Due anni dopo Saurel, il banchiere svizzero, viene arrestato e rivela all'FBI gli illeciti di Jordan, che viene così a sua volta arrestato. Per evitare di passare vent'anni in prigione, Jordan chiede e ottiene di collaborare con la giustizia fornendo tutti i nomi dei suoi compagni. Naomi tuttavia decide di lasciarlo e di prendere con sé i loro figli; Jordan reagisce violentemente e assume dopo anni un notevole quantitativo di droga, andandosi poi a schiantare con l'auto contro un muro mentre tenta di fuggire con Skylar.

Il giorno dopo Jordan indossa un registratore e si reca in azienda per incriminare i suoi compagni, ma tenta di salvare Donnie passandogli un biglietto dove gli comunica che sta indossando un microfono, quindi di non compromettersi; l'FBI scopre il biglietto e arresta di nuovo Jordan. Grazie alla sua collaborazione, tuttavia, l'uomo ottiene una pena minima di 36 mesi in un carcere a bassa sicurezza. Passata la detenzione, Jordan riprende la sua carriera tenendo seminari sulle strategie di vendita.

Produzione[modifica | modifica wikitesto]

Nel marzo 2007, l'attore Leonardo DiCaprio e la casa di produzione Warner Bros. vinsero un'offerta per ottenere i diritti di trasposizione del libro di memorie Il lupo di Wall Street di Jordan Belfort, a favore di quella presentata dell'attore Brad Pitt e della casa di produzione Paramount Pictures.[6] Jordan Belfort guadagnò un milione di dollari dalla vendita dei diritti.[7] Nel 2012, i diritti furono acquistati dalla casa produttrice indipendente Red Granite Pictures.[8]

Regia[modifica | modifica wikitesto]

« Ero affascinato dalla loro ignoranza, e volevo sapere perché avevano agito in quel modo »
(Martin Scorsese, in un'intervista al South China Morning Post.[9])

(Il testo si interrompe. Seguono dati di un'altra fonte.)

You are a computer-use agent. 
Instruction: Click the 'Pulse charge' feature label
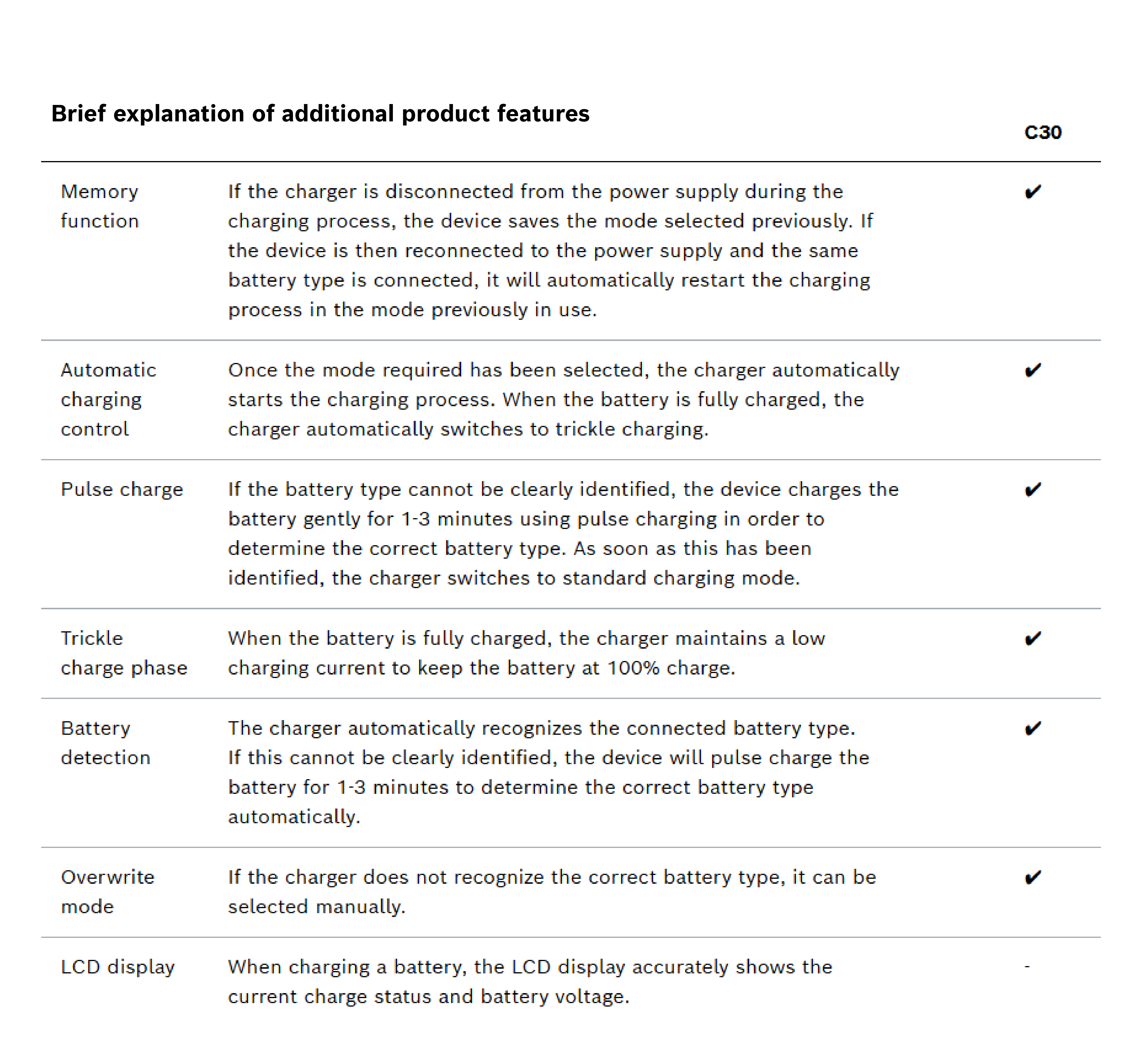(122, 490)
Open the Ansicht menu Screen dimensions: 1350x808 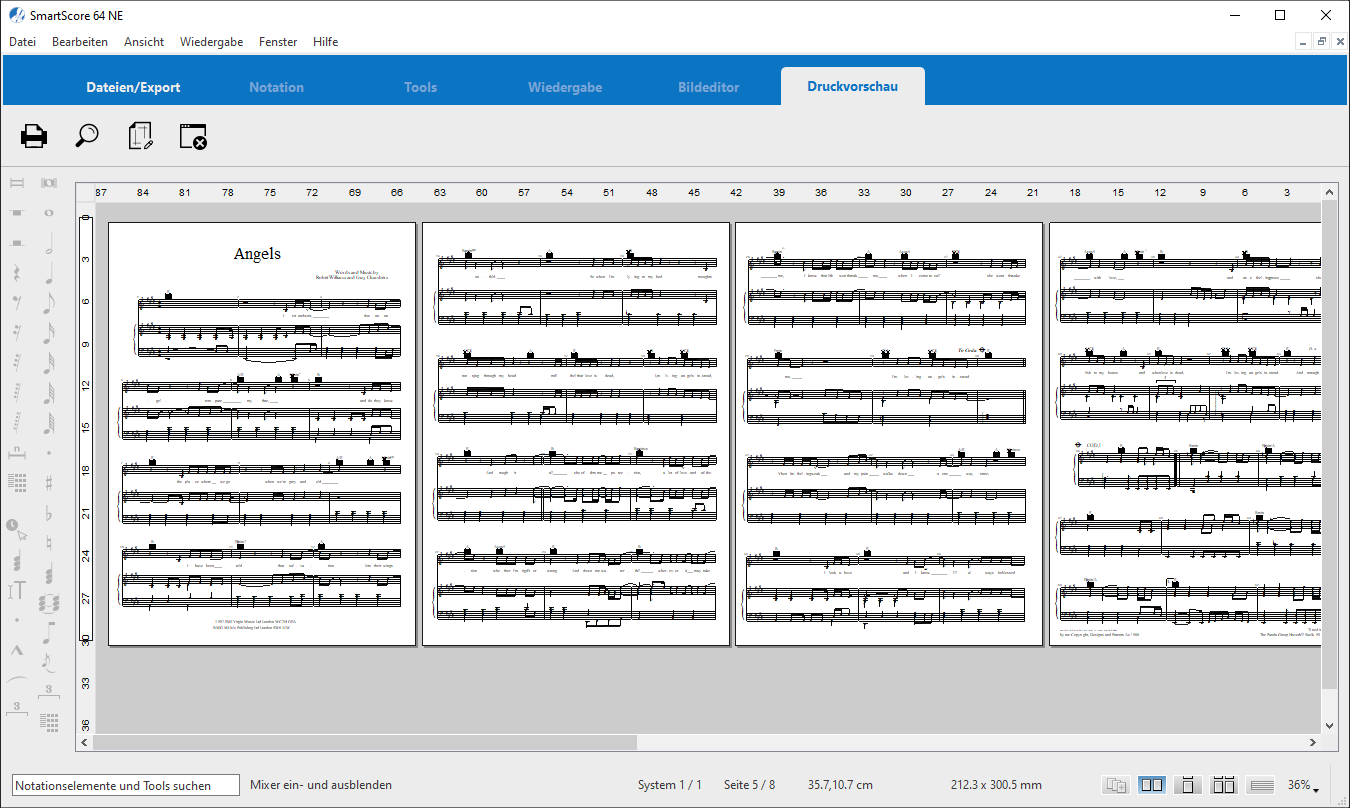(x=144, y=42)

Martin Scorsese fu considerato fin da subito per la direzione del film.[6] Prima di occuparsi di Shutter Island, sempre con Leonardo DiCaprio, Scorsese rivelò di aver lavorato a una bozza per il film senza però ottenere mai un semaforo verde da parte della Warner affermando di «aver sprecato circa cinque mesi della sua vita».[10] Nel 2010, la Warner Bros. propose a Ridley Scott di dirigere il film, sempre con DiCaprio come protagonista,[11] tuttavia in seguito la Warner stessa cestinò il progetto.[8]

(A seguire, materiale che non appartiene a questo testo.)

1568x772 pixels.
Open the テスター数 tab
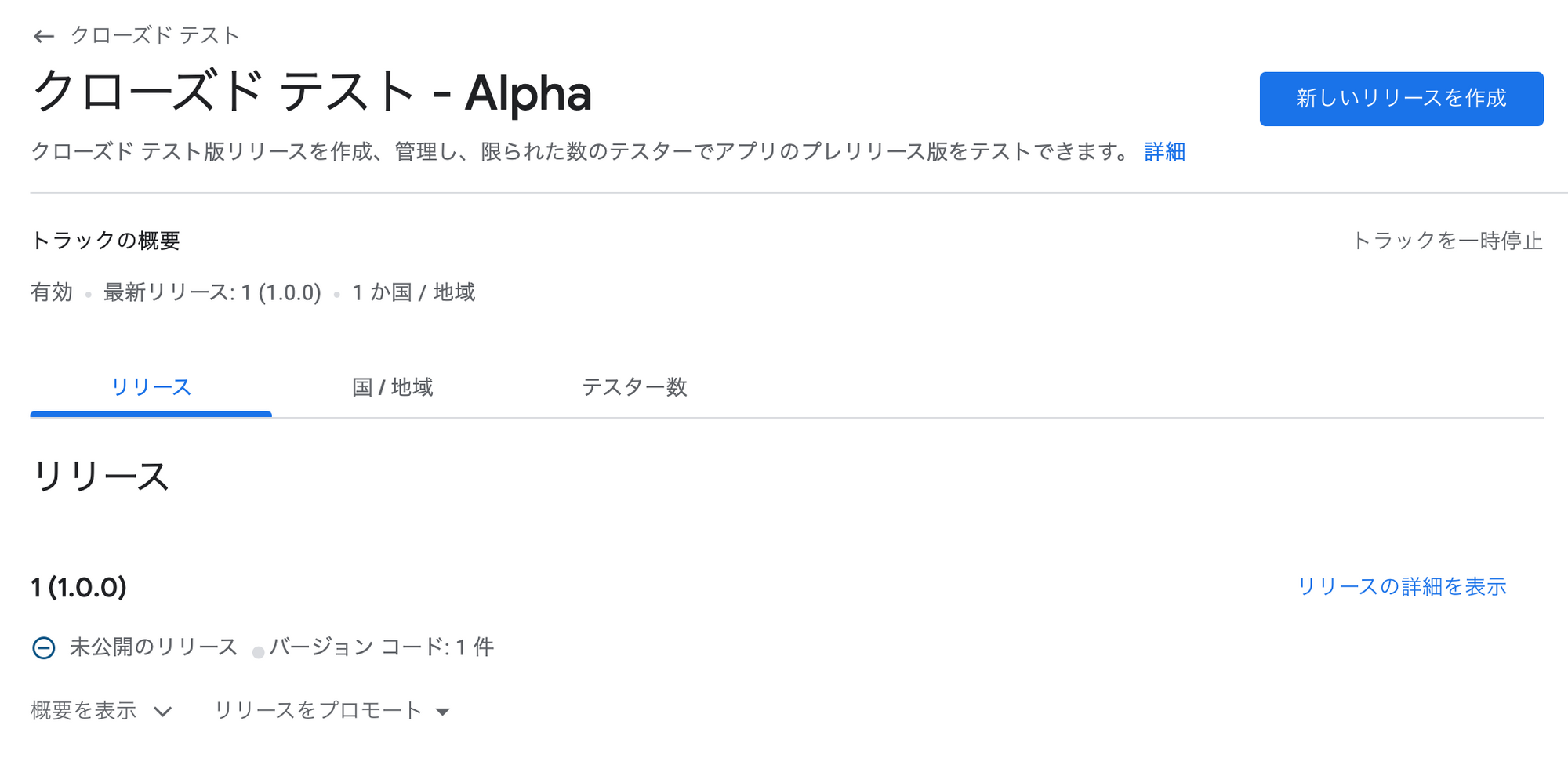[637, 386]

Martin Scorsese alla première francese nel dicembre 2013.

Fu solo nel 2012 che il film ottenne un semaforo verde, grazie all'entrata in scena della casa produttrice indipendente Red Granite Pictures, che non pose restrizioni riguardo lo sviluppo del film. Fu allora che Martin Scorsese, consapevole che non sarebbero stati posti dei limiti al contenuto, decise di ritornare a far parte del progetto.[12] In particolare, in un'intervista, Scorsese ha dichiarato: «La mia prima preoccupazione era quella di raccontare la storia di qualcuno non molto rilevante, qualcuno che non aveva fatto nulla di ispirante, non era né da una lato Michelangelo, un Roosevelt o un Lincoln, né d'altra parte un Rasputin, un Mao, uno Stalin, e oltre a questo, qualcuno la cui vita non fosse un esempio, non fosse nobile in alcun modo, non perché si voglia fare del male a qualcuno di per sé, ma per non avere nessuno modello decente di riferimento per la sua vita, questo è ciò che ho imparato dal mondo intorno a loro, è una qualcosa da cui sono sempre stato attratto, qualcuno sul modello di Gordon Gekko o Tommy, il personaggio di Joe Pesci, in Quei bravi ragazzi».[13]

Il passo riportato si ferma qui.